→ RECORDS PROVIDED:
......
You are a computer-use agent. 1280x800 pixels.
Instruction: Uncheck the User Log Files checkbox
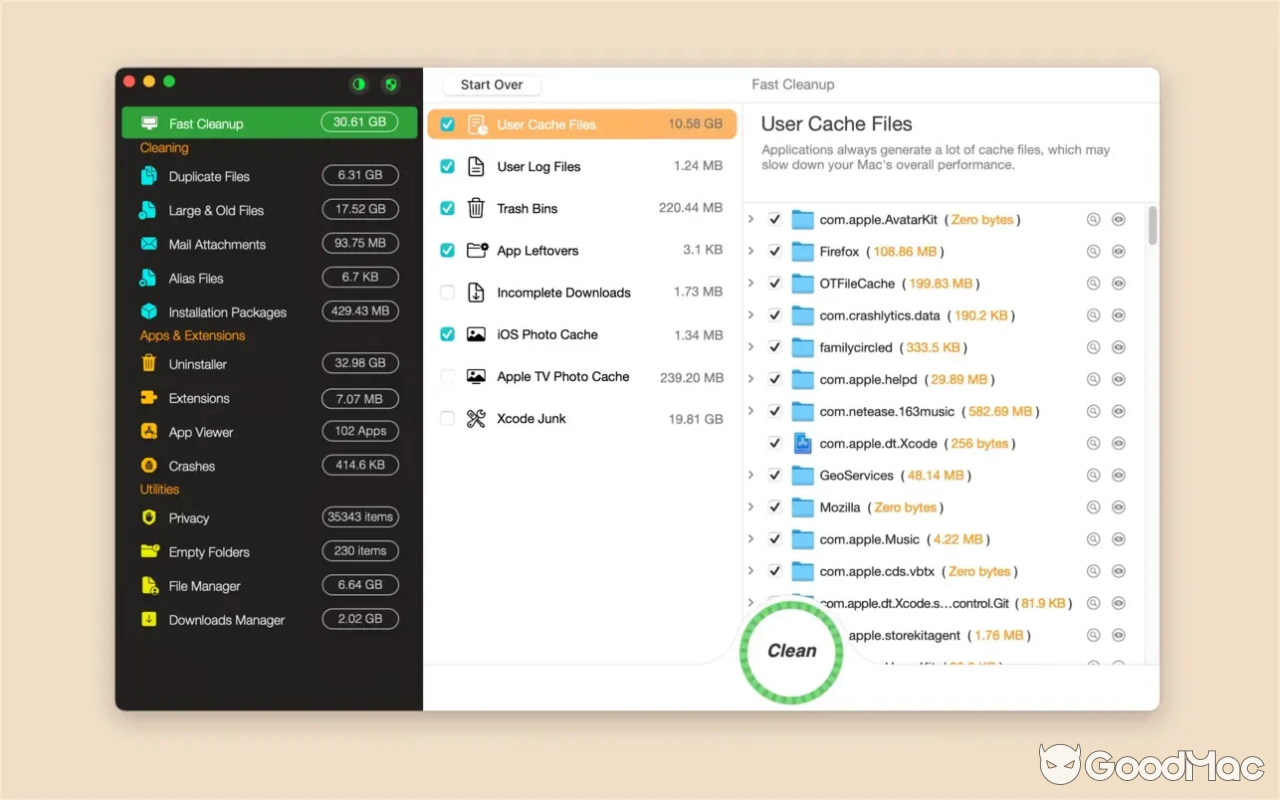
......
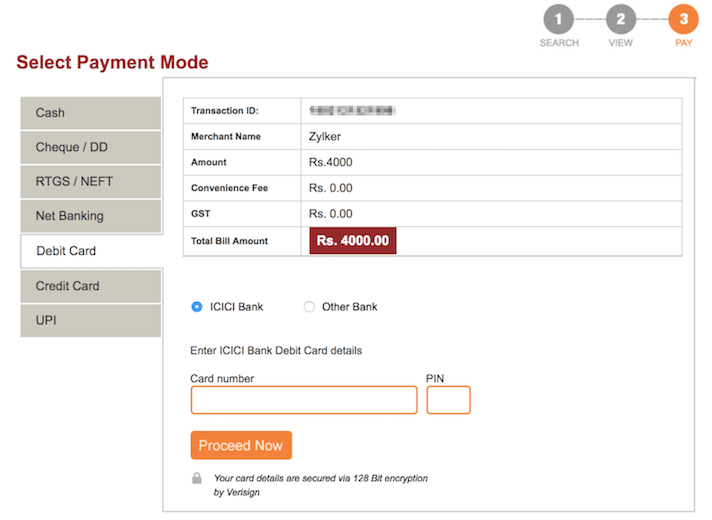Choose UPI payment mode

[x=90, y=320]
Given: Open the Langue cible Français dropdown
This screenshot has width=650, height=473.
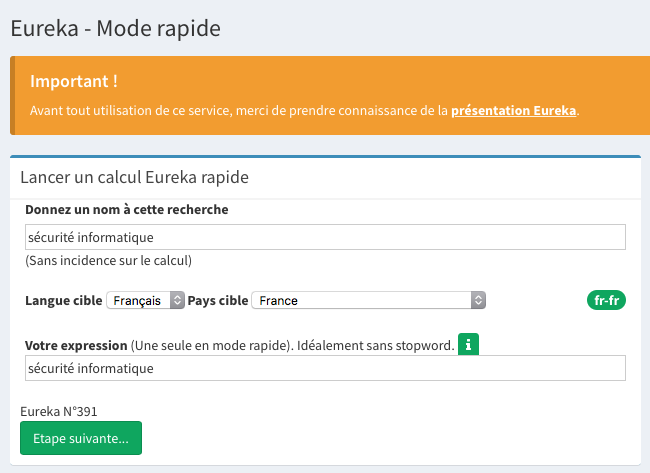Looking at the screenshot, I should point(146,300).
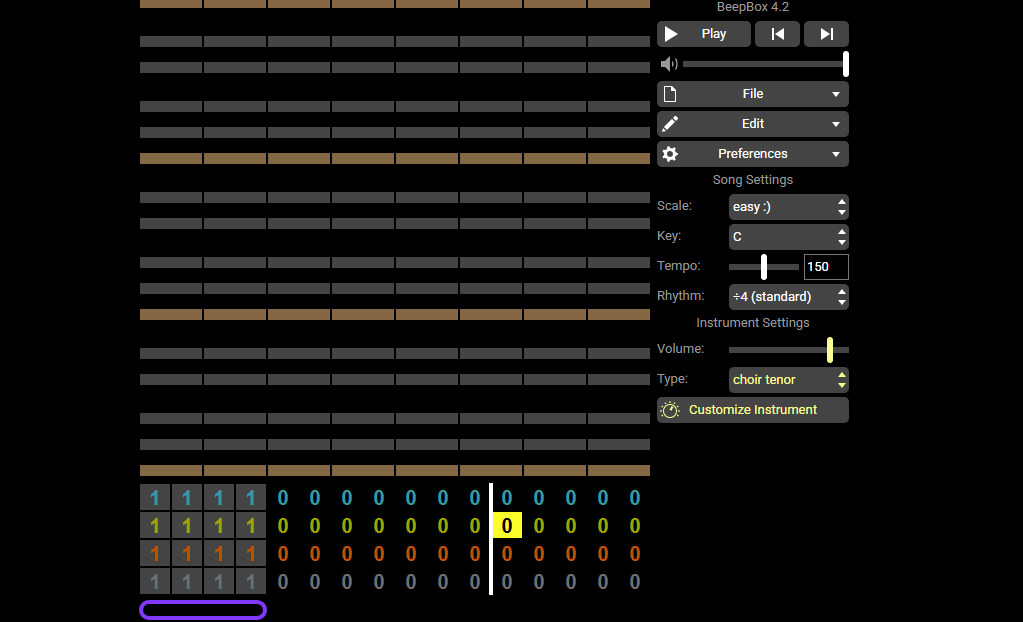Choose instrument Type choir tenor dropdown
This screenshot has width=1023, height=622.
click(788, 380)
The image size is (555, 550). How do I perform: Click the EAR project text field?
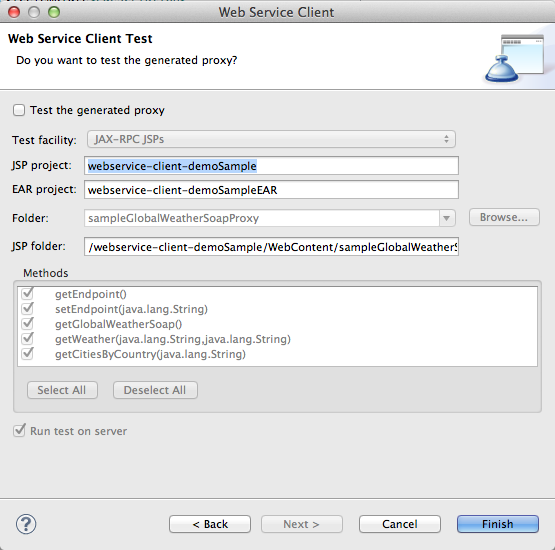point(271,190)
......
→ DIRECTIVE: Set down the material verbatim, starting at the line containing "You are a computer-use" and ending at the line containing "Instruction: Uncheck the".

→ RESULT OF THIS TASK:
You are a computer-use agent. 1280x800 pixels.
Instruction: Uncheck the User Log Files checkbox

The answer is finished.